→ **Data for review**:
★ ★ ★ ★

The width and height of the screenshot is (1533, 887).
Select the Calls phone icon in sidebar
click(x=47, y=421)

★ ★ ★ ★

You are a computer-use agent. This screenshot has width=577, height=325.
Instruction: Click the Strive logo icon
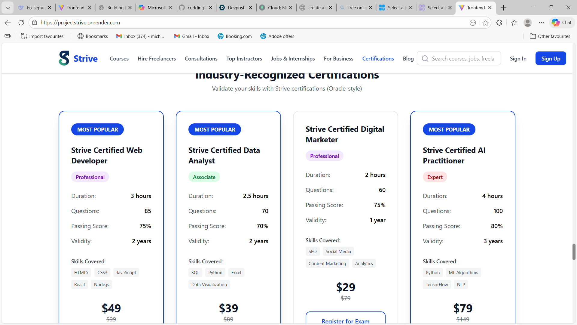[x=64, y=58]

★ ★ ★ ★

In the listing above, how many lines hold the word "screenshot"? Please state the number alone.

→ **Output**: 2